A comparison of synaptic protein localization in hippocampal mossy fiber terminals and neurosecretory endings of the neurohypophysis using the cryo-immunogold technique.

In central synapses synaptic vesicle docking and exocytosis occurs at morphologically specialized sites (active zones) and requires the interaction of specific proteins in the formation of a SNARE complex. In contrast, neurosecretory terminals lack active zones. Using the cryo-immunogold technique we analyzed the localization of synaptic vesicle proteins and of proteins of the docking complex at active zones. This was compared to the localization of the identical proteins in neurosecretory terminals. In addition we compared the vesicular and granular localization of the proteins investigated. Synaptic vesicles in rat hippocampal mossy fiber synapses and microvesicles in the neurosecretory terminals of the neurohypophysis contained in common the proteins VAMP II (a v-SNARE), SV2, rab3A, and N-type Ca(2+) channels.
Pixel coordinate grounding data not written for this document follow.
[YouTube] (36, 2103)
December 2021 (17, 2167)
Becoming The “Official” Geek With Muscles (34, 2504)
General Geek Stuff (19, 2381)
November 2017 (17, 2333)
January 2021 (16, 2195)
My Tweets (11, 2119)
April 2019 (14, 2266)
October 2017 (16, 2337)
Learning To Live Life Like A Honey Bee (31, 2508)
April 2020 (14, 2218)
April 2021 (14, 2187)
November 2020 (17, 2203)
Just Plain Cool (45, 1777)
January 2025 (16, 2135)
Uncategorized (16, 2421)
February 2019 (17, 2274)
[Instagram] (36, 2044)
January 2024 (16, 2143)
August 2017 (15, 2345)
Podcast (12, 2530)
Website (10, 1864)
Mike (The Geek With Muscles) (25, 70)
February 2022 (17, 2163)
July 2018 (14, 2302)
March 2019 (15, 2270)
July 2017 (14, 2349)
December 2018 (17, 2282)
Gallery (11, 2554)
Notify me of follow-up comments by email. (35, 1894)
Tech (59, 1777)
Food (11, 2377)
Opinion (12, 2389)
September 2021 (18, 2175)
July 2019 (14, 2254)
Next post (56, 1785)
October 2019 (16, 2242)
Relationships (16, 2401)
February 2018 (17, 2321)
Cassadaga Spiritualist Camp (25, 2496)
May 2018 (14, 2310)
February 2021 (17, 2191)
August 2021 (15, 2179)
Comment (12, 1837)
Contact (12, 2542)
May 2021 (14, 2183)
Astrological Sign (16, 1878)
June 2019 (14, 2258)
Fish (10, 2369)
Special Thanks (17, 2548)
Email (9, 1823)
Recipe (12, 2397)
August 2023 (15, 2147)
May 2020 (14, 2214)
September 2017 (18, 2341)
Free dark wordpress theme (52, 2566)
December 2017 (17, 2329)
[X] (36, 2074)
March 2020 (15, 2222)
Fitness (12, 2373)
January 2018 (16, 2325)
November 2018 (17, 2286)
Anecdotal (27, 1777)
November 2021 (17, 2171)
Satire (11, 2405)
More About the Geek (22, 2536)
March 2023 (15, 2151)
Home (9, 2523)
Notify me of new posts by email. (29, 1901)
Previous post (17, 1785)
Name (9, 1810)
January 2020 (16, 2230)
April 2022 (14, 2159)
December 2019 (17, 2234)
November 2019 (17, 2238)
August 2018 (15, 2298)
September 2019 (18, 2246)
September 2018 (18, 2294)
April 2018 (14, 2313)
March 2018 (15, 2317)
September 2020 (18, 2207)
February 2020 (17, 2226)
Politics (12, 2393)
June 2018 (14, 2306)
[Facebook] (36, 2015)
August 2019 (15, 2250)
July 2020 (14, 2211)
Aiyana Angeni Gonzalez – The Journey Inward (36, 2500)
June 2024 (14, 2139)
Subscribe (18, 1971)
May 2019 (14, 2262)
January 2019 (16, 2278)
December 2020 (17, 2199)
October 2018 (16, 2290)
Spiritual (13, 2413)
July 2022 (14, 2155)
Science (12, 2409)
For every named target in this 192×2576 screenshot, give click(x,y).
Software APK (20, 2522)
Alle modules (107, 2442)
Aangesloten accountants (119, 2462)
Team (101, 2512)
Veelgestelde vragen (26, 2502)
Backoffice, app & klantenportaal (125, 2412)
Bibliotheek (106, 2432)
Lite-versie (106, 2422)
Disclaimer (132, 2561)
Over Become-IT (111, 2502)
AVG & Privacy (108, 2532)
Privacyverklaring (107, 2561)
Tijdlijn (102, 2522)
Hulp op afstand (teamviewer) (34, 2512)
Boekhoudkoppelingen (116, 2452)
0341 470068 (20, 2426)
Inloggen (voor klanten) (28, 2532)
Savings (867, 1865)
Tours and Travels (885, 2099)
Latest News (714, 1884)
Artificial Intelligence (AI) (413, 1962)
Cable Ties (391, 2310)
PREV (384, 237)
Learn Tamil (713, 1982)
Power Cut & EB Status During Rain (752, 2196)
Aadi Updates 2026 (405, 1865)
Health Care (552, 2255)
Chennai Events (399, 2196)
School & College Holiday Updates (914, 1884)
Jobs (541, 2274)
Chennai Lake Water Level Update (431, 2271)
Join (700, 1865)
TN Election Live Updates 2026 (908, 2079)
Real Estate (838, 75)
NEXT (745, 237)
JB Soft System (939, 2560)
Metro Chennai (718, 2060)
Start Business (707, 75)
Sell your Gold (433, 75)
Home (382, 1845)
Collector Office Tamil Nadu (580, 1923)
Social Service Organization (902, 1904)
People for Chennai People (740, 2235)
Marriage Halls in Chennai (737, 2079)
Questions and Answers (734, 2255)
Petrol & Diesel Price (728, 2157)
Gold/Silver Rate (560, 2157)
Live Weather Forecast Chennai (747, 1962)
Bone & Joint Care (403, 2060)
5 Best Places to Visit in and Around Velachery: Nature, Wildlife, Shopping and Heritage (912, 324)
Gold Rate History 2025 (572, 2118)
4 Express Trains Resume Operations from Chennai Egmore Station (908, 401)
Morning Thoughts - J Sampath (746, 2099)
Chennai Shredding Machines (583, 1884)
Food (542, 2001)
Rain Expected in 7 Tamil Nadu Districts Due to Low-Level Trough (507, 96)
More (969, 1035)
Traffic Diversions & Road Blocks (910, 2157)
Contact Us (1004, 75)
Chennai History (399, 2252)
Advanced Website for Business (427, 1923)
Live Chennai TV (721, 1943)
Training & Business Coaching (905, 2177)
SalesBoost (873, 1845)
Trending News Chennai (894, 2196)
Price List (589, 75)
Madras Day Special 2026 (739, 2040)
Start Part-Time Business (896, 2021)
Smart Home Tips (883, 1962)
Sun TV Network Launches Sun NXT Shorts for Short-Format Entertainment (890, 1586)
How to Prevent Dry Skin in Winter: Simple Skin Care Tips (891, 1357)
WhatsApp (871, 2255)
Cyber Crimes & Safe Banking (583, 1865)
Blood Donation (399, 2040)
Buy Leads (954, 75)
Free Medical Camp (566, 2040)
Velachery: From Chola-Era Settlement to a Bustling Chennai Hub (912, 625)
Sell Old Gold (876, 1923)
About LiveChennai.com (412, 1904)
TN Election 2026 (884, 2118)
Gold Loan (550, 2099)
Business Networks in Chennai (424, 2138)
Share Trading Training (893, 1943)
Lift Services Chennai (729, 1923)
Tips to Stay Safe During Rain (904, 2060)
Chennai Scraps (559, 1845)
Only minor immunolabeling for these proteins was observed at neurosecretory granules. These results support the notion of a close functional identity of microvesicles from neurosecretory endings of the neurohypophysis and of synaptic vesicles. The vesicular pool of N-type Ca(2+) channels may serve their stimulation-induced translocation into the plasma membrane. We find increased labeling for VAMP II, SNAP-25, N-type Ca(2+) channels and of rab3A at the active zones of mossy fiber synapses. Labeling at release sites is by far highest for Bassoon, a high molecular weight protein of the active zone. The labeling pattern implies an association of Bassoon with presynaptic dense projections. Bassoon is absent from neurosecretory terminals and VAMP II, SNAP-25, rab3A, and N-type Ca(2+) channels reveal a scattered distribution over the plasma membrane. The competence of the presynaptic active zone for selective vesicle docking may not primarily result from its contents in SNARE proteins but rather from the preformation of presynaptic dense projections as structural guides for vesicle exocytosis.